En l’espèce, le contrat de résidence stipule en son article 8 que le résident s’engage à n’héberger un tiers que dans le strict respect des dispositions visées à l’article 9 du règlement intérieur.
L’article 9 du règlement intérieur prévoit que " conformément aux dispositions de l’article R.633-9 du CCH, pour une période maximale de trois mois par ans, chaque résident a la faculté d’accueillir une personne dont il assure le couchage à l’intérieur des locaux privatifs mis à sa disposition. (…) Pour des motifs de sécurité et de responsabilité, il doit obligatoirement, au préalable, en avertir le responsable de la résidence ne lui fournissant une pièce d’identité de son invité et en lui précisant les dates d’arrivée et de départ de celui-ci ".
Il résulte du procès-verbal en date du 5 décembre 2024 que le commissaire de justice a constaté que seul le nom de Mme [N] [H] figurait sur la boîte aux lettres, que celle-ci était seule à 7 heures du matin chez elle, et qu’il ne se trouvait que trois paires de chaussures, un jean et une veste d’homme dans les lieux, à l’exception notamment de toute affaire de toilette ou sous-vêtements.
Les éléments ainsi constatés ne suffisent pas à caractériser la présence habituelle du compagnon de Mme [N] [H] dans les lieux. En effet, l’absence de nom sur la boite aux lettres, l’absence d’équipement d’hygiène, et le faible nombre d’affaire de rechange ne suffisent pas à prouver la présence permanence d’un tiers dans les lieux. Ces constations sont corroborées par les déclarations de Mme [H] à l’audience et de l’attestation établie par M. [K] [X] qui indique avoir demandé à sa compagne de lui garder quelques affaires dans la mesure où il vit lui-même en toile de tente.
Il convient alors de constater qu’en usant de son droit à l’hébergement ponctuel d’un tiers, Mme [N] [H] n’a pas enfreint le règlement intérieur en faisant perdurer une situation de suroccupation comme allégué par la S.A. ADOMA.
Il convient toutefois de constater que Mme [N] [H] n’a pas répondu à son obligation de déclaration de la présence d’un invité. Cependant, ce manquement ne peut être qualifié de grave et répété au vu des constatations faites. Dès lors, il ne justifie pas de prononcer la résiliation du contrat de résidence.
En conséquence il ne peut être fait droit aux demandes de la S.A ADOMA.
Sur les dépens
En vertu de l’article 696 alinéa 1 du code de procédure civile, la partie perdante est condamnée aux dépens, à moins que le juge, par décision motivée, n’en mette la totalité ou une fraction à la charge d’une autre partie.

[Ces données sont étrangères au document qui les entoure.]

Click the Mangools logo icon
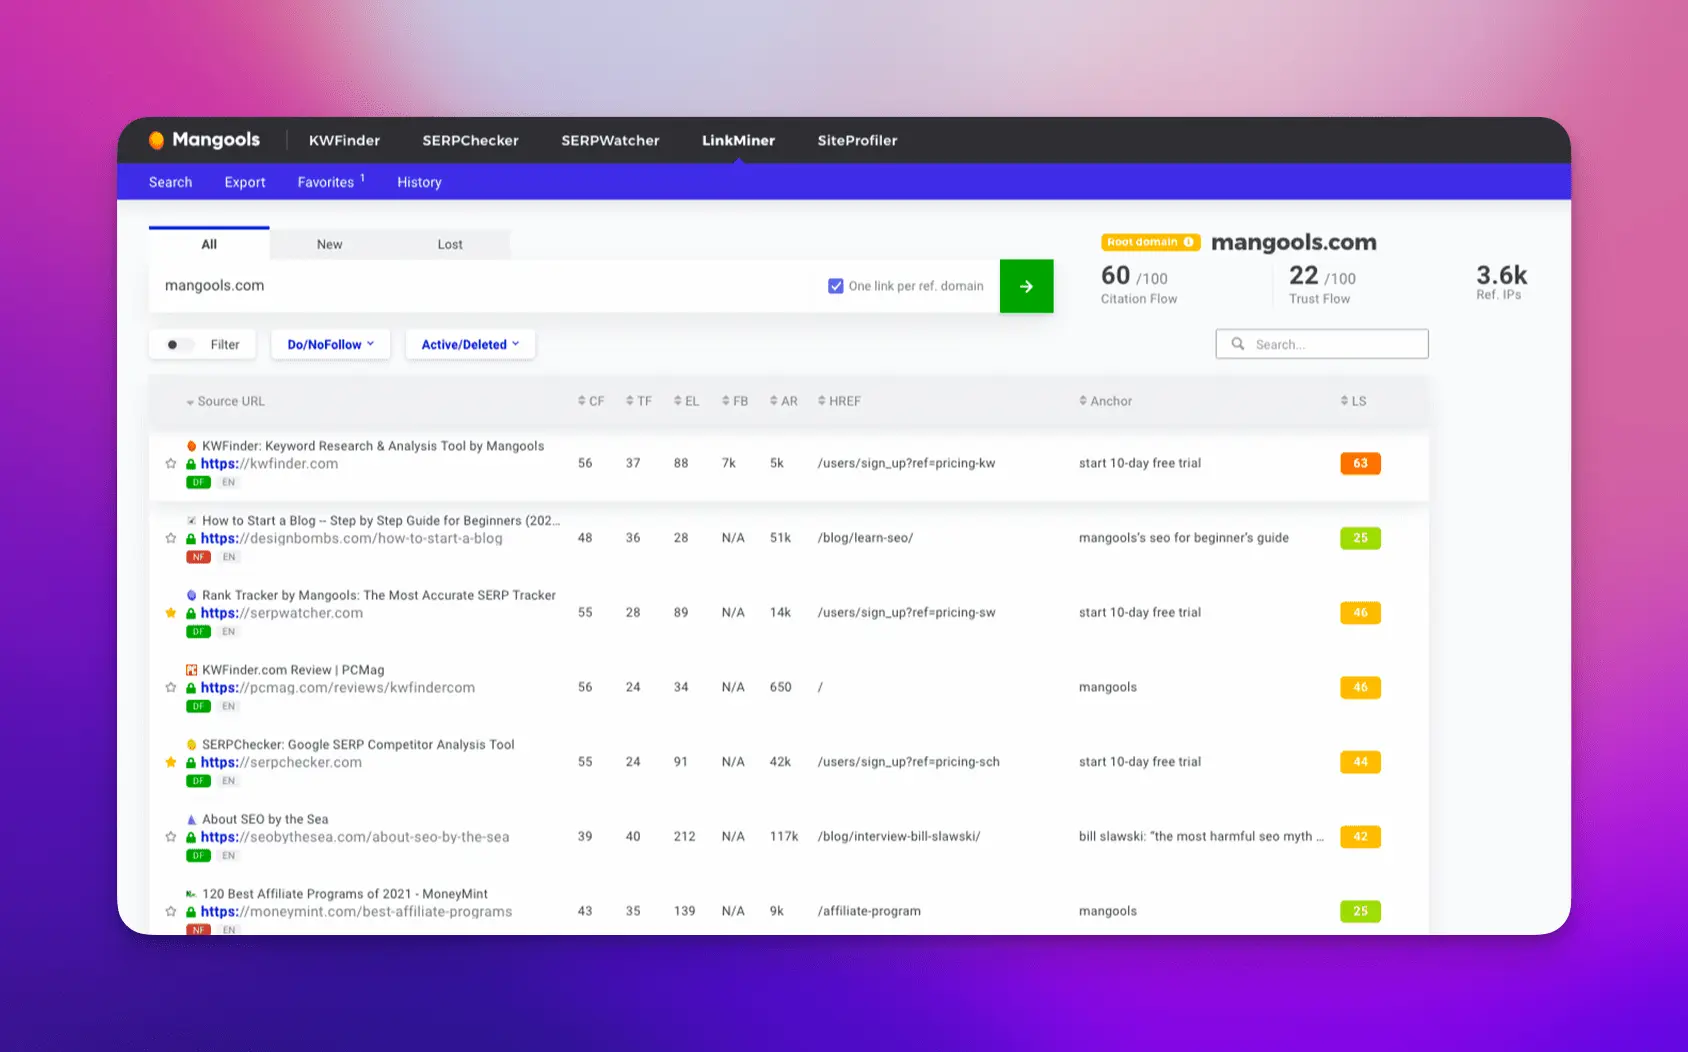 156,140

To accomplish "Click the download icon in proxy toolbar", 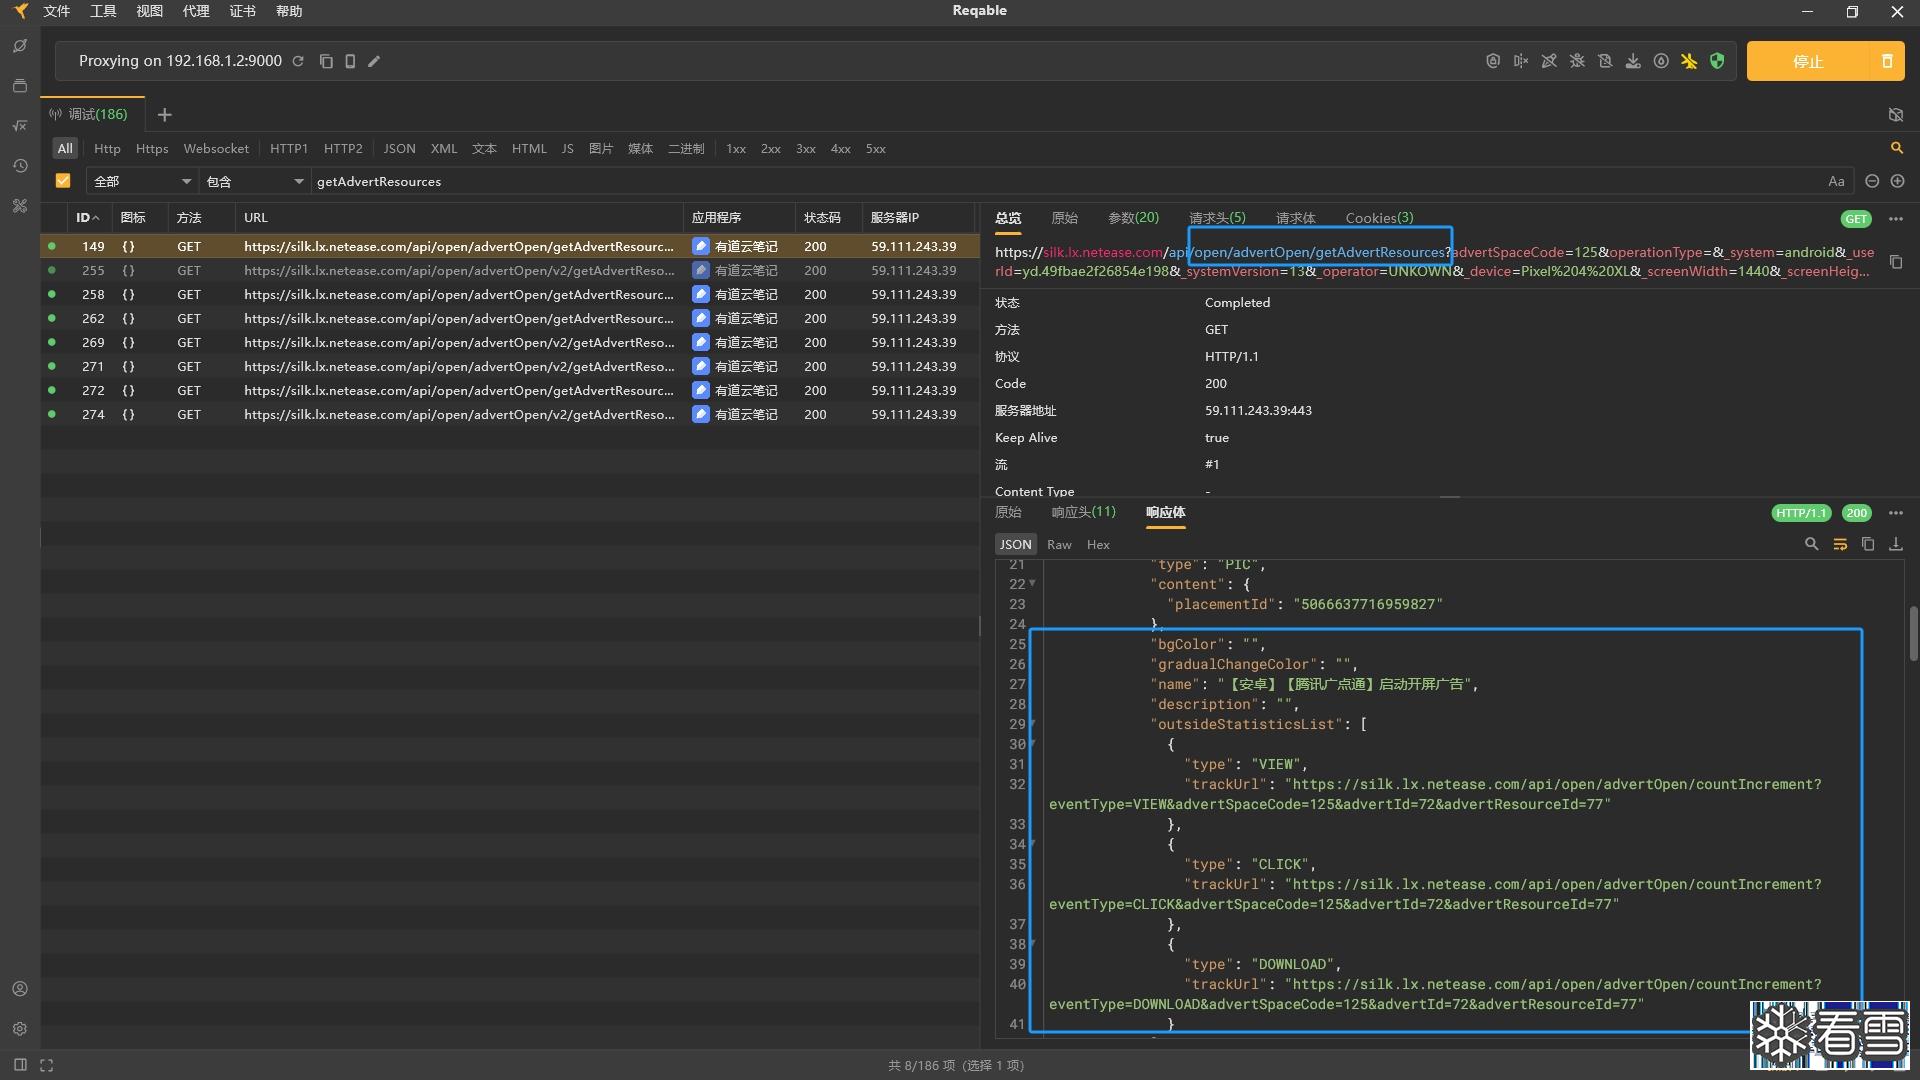I will (x=1633, y=61).
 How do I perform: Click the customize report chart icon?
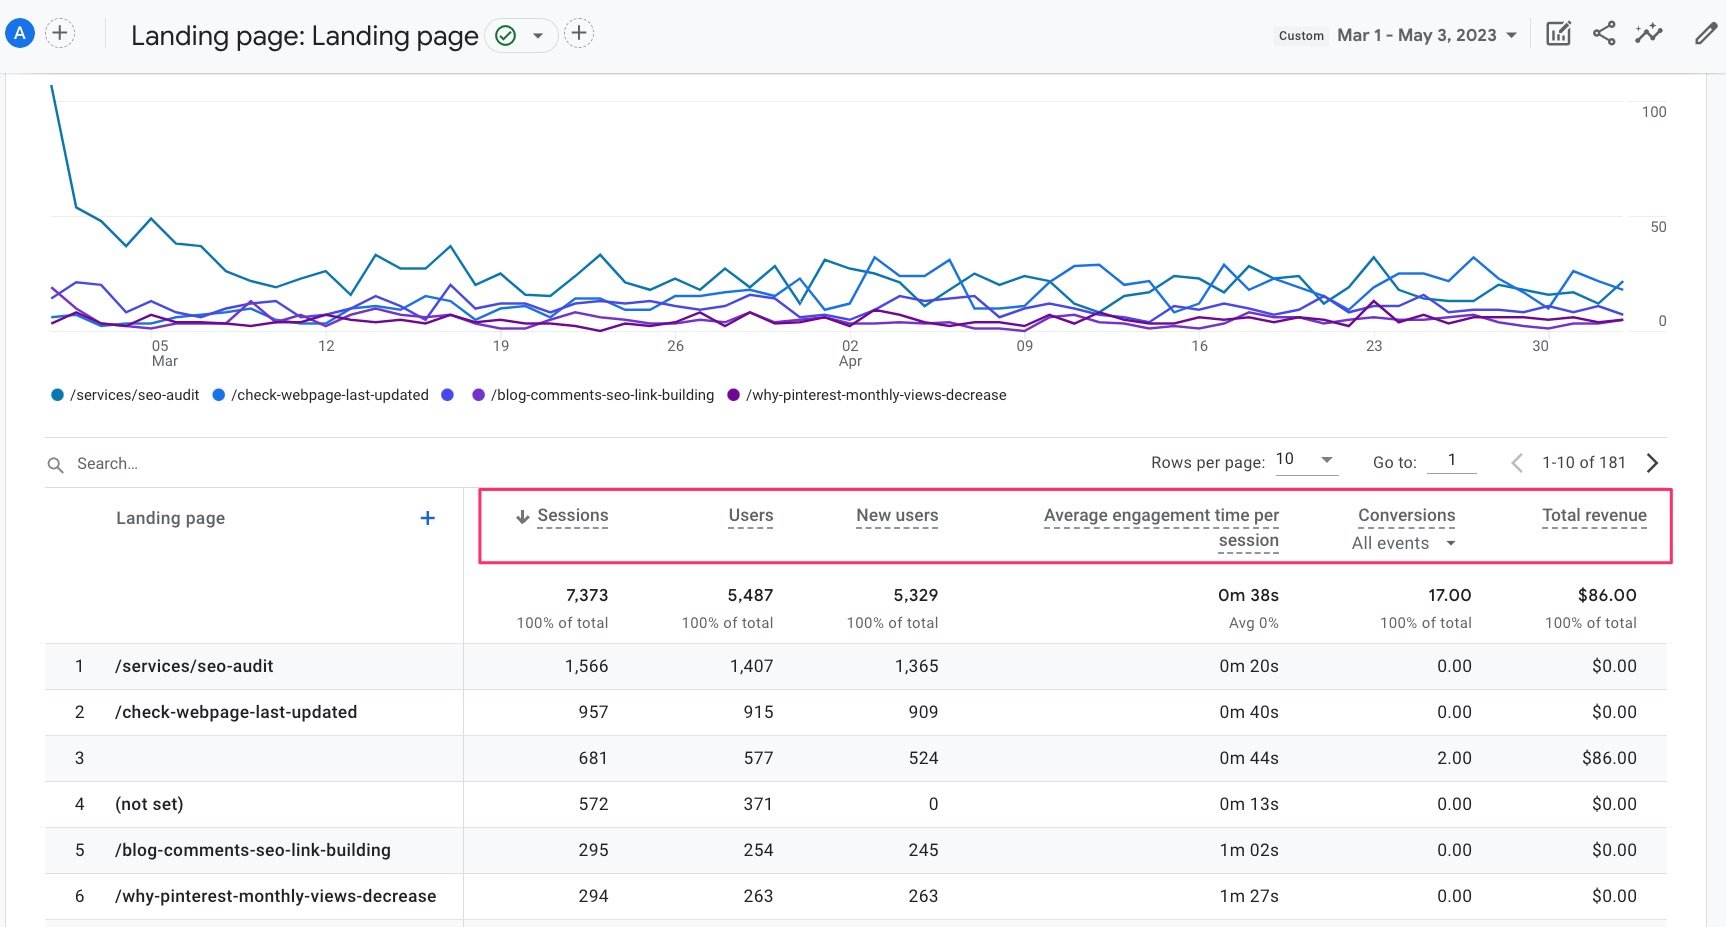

En l’espèce, la S.A. ADOMA, partie succombante à la procédure, supportera la charge des dépens.
PAR CES MOTIFS
Le juge des contentieux de la protection, statuant par mise à disposition au greffe, par jugement contradictoire et en premier ressort,
— Déboute la S.A. ADOMA de l’ensemble de ses demandes,
— Condamne la S.A. ADOMA aux dépens,
— Rappelle que la présente décision bénéficie de l’exécution provisoire de droit.